Quando parliamo di conservatori non intendiamo reazionari, bigotti, moralisti o contrari ai matrimoni gay, o scandalizzati più che dall'incesto dall' adulterio (che sarà poi il motivo della condanna della coppia di innamorati, perché solo il secondo colpisce al cuore la sacra proprietà dell'uomo sulla donna). Intendo i conservatori al cinema. Quelli turbati perché in questa storia d'amore i due protagonisti, sorella attiva e fratello un po' meno attivo, quasi non si parlano. E la sceneggiatura è scritta proprio da una coppia di innamorati, Valérie Donzelli e il protagnoista, Jérémie Elkaim (e riscritta dalla montatrice Pauline Gaillard non senza momenti di scratch e bruschi salti della scocca). O perché si passa dal technicolor popolare a schermo immenso ("ruffiano" come giustamente ha notato Daria Pomponio su Quinlan) alle tonalità intime e dark, dalle sciabolate rock che irridono la recezione realista (la musica è di Yuksek), all'esperienza sensoriale dell'epidermide da far quasi sfiorare. Insomma il film ci imbarazza perché sembra che si sfogli un libro per bambini con immagini poco adatte ai bambini e che quelle immagini si animano anche troppo.
L'amore ipnotico |
Quando si racconta a dei bambini un fatto di cronaca così crudo bisogna per tenere alta l'attenzione falsificare qualcosa, deformare un po', rendere il tutto più appassionante. E questa storia è raccontata sia da Esther Garrel che da Valérie Donzelli tenendo ben in mente una frase di Jean Cocteau: "la storia è il vero deformato, la fiaba è il falso incarnato". Il tentativo riuscito di Donzelli è incarnare la leggenda. Trattare le immagini come se fossero tattili, in odorama, in 3d senza occhialetti, come se fossero di fantascienza. In fondo il passato si conosce poco, quasi esattamente come il futuro...Potremmo dire che sì, siamo immersi nel cinema di papà. Solo che i papà sono questa volta Eustache e Truffaut, Rohmer e Rivette.

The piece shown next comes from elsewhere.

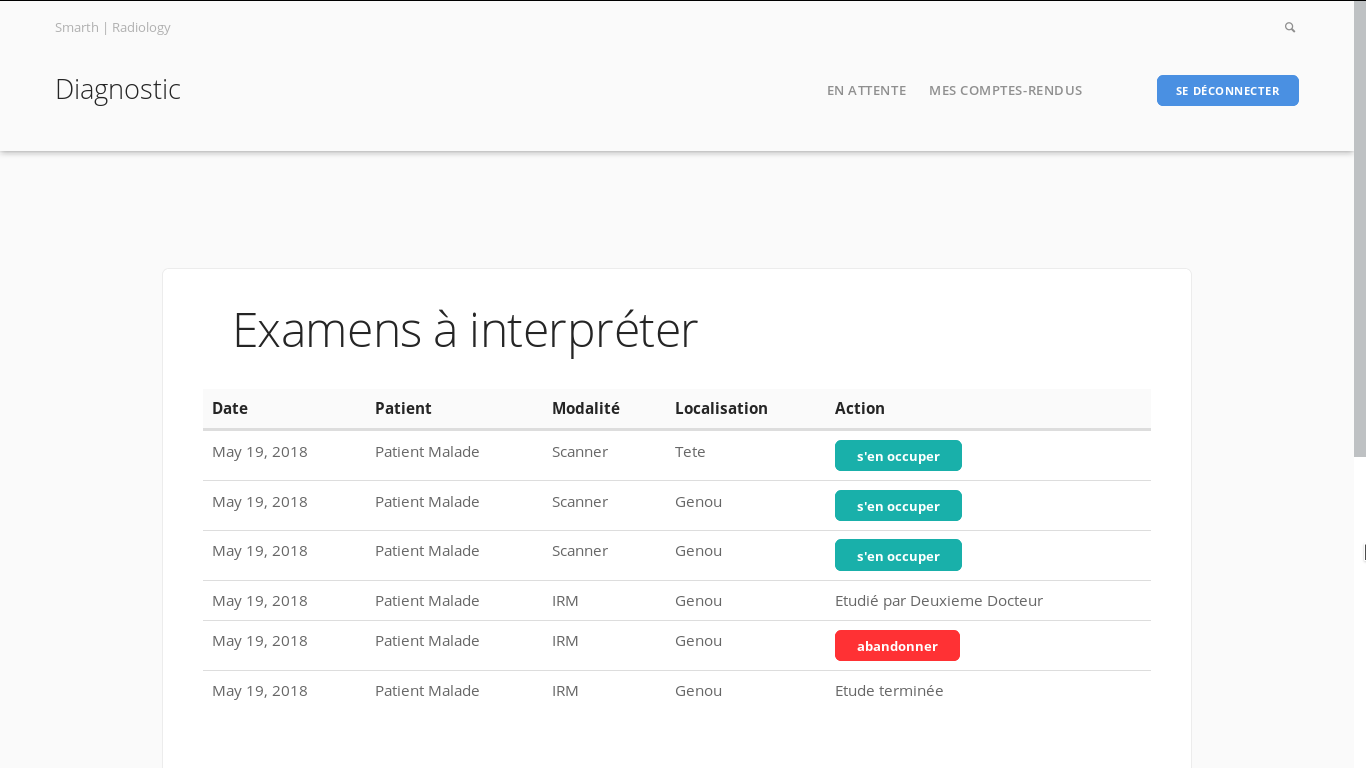Click the Action column header
This screenshot has height=768, width=1366.
click(860, 408)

Anais Demoustier. "Recitare? Che brutta parola" (Daniela Gara) |
Una fiaba deve essere crudele. Avete presente Biancaneve? Serve per "uccidere", per superare metaforicamente i genitori. Per crescere. E questa fiaba, non pensata per i bambini, serve per far crescere adulti che ancora hanno bisogno di "uccidere" alcuni principi inscalfibili che li paralizzano, liberando i loro set mentali ed emozionali. Perché crescano. Nel mondo ci sono paesi nei quali l'amore omosessuale è proibito e sanzionato perfino con la pena di morte. Nel mondo ci sono nazioni che condannano a morte le adultere, come Marguerite. Ecco perché una cineasta donna, che finora ha raccontato la sua vita in opere anche ispirate a testi teatrali, come La reine des Pommes, La guerre est déclarée, Main dans la Main e Que d'amour, estremizzi ancora di più il Marivaux di Le Jeu de l'amour e de l'hazard (adattato in Que l'amour): toglie i dialoghi per rendere ancor più "colpo di fulmine" inspiegabile con la ragione quell'illuministico esperimento di Arlecchino e Lisette. Perché non si sceglie per amore, ma si è scelti dall'amore che travolge come per fatalità.Se c'è forse un film che dovrebbe essere visto in preparazione di questo è certamente Foudre di Manuela Morgaine e in particlare la quarta parte, tratta dallo stesso lavoro di Marivaux.
L'ipnotizzato. Julien (Jérémie Elkaim) |
Il film, che in un primo momento era pensato come un musical, è tratto da una sceneggiatura scritta nel 1973 (l'anno di nascita di Valérie Donzelli) da Jean Gruault che Francois Truffaut non riuscì mai a realizzare (a differenza delle altre collaborazioni con Gruault, Jules et Jim, Il ragazzo selvaggio, Adele H. e La camera verde) anche perché era appena uscito Soffio al cuore di Louis Malle, argomento l'adulterio, anche se tra mamma e figlio e non tra fratello e sorella.